* [LATIHAN TERTULIS]
Salin tanpa perubahan bagian teks di bawah ini tentang keterlibatan TNI dalam perampasan tanah dan proyek strategis nasional, mulai dari "Termasuk keterlibatan dalam" dan berakhir pada "jarang menimbulkan kekerasan.".

* [BLOK TEKS]
+++

Termasuk keterlibatan dalam perampasan tanah adat Badan
Perjuangan Rakyat Penunggu Indonesia (BPRPI) oleh PTPN II di Sumatera Utara
(2020), Proyek Strategis Nasional (PSN) Bendungan Bener, Wadas (2021), PSN
Smelter Nikel CNI Group, Sulawesi Tenggara (2022), hingga PSN Bendungan Lau
Simeme, Sumatera Utara (2024). dalam praktiknya keterlibatan-keterlibatan TNI
tersebut menimbulkan ketakutan di kalangan masyarakat lokal dan masyarakat adat
dan tidak jarang menimbulkan kekerasan.

+++

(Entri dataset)
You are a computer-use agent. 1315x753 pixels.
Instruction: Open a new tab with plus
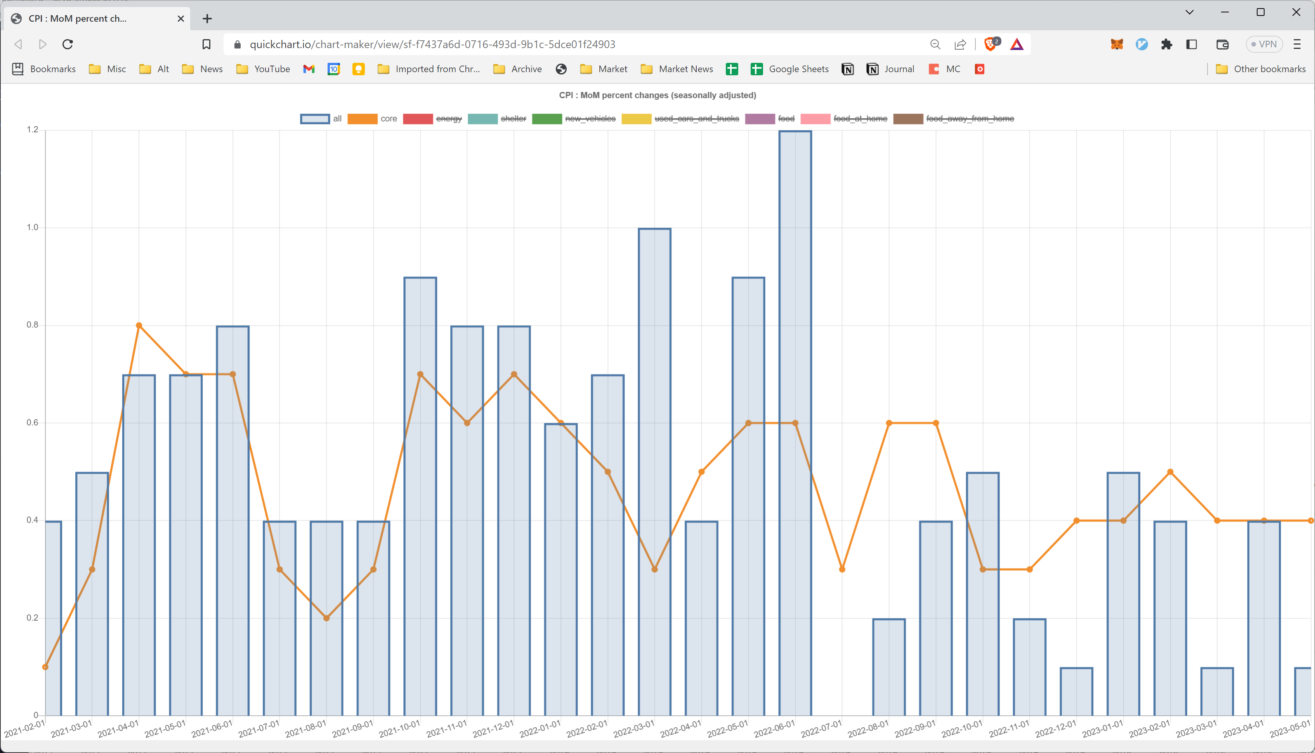pyautogui.click(x=207, y=19)
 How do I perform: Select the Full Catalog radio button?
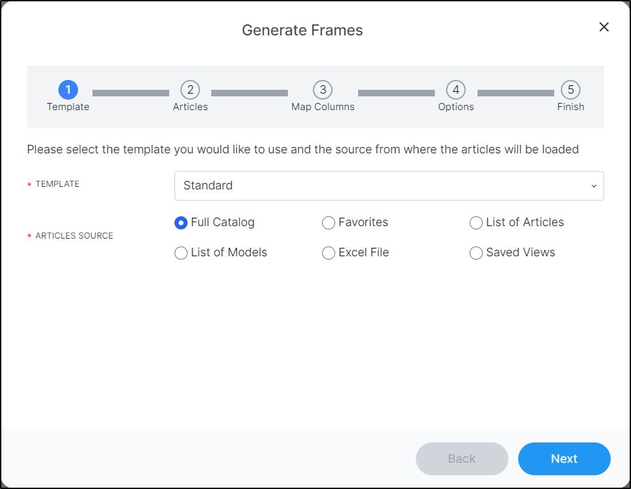pos(181,223)
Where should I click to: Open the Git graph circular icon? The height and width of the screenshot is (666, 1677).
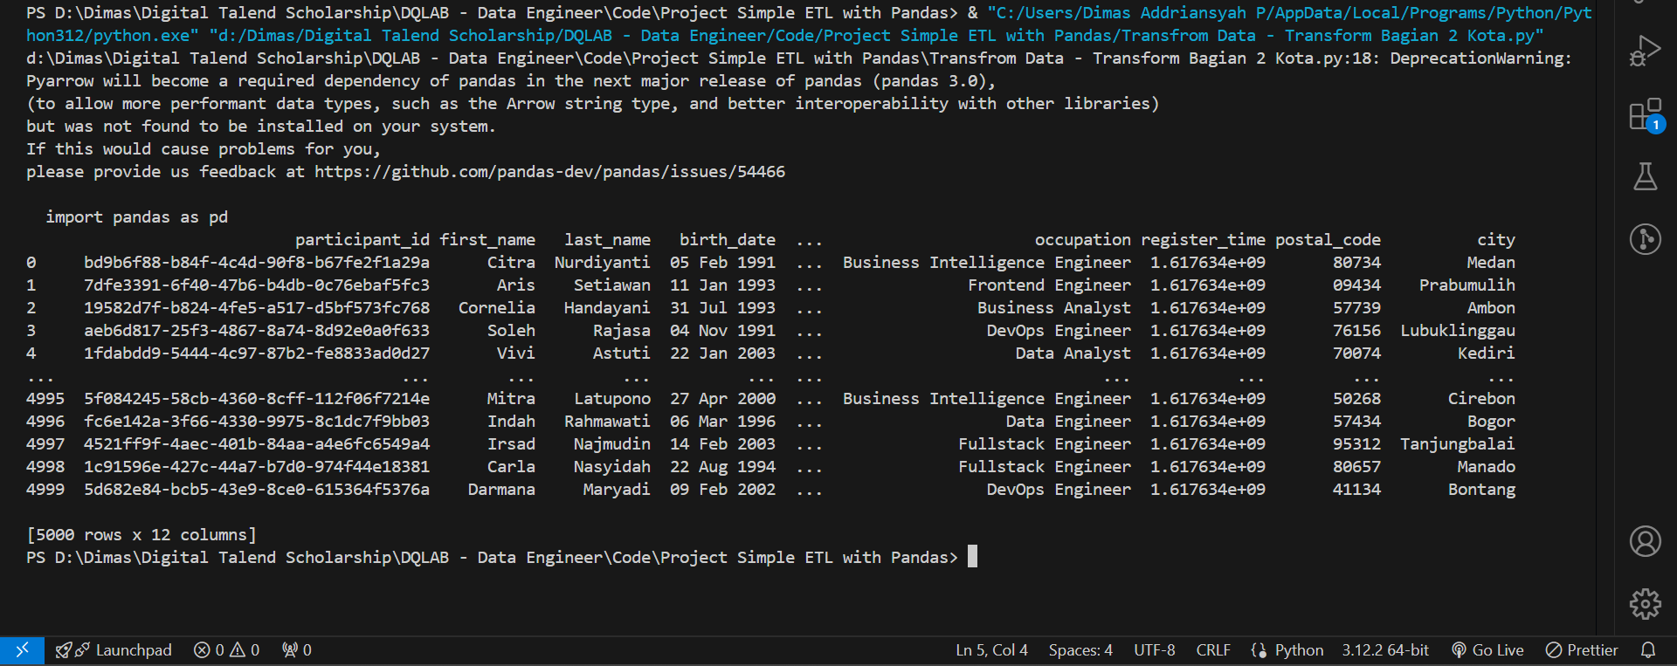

+++

* [JAWABAN TUGAS]
Termasuk keterlibatan dalam perampasan tanah adat Badan
Perjuangan Rakyat Penunggu Indonesia (BPRPI) oleh PTPN II di Sumatera Utara
(2020), Proyek Strategis Nasional (PSN) Bendungan Bener, Wadas (2021), PSN
Smelter Nikel CNI Group, Sulawesi Tenggara (2022), hingga PSN Bendungan Lau
Simeme, Sumatera Utara (2024). dalam praktiknya keterlibatan-keterlibatan TNI
tersebut menimbulkan ketakutan di kalangan masyarakat lokal dan masyarakat adat
dan tidak jarang menimbulkan kekerasan.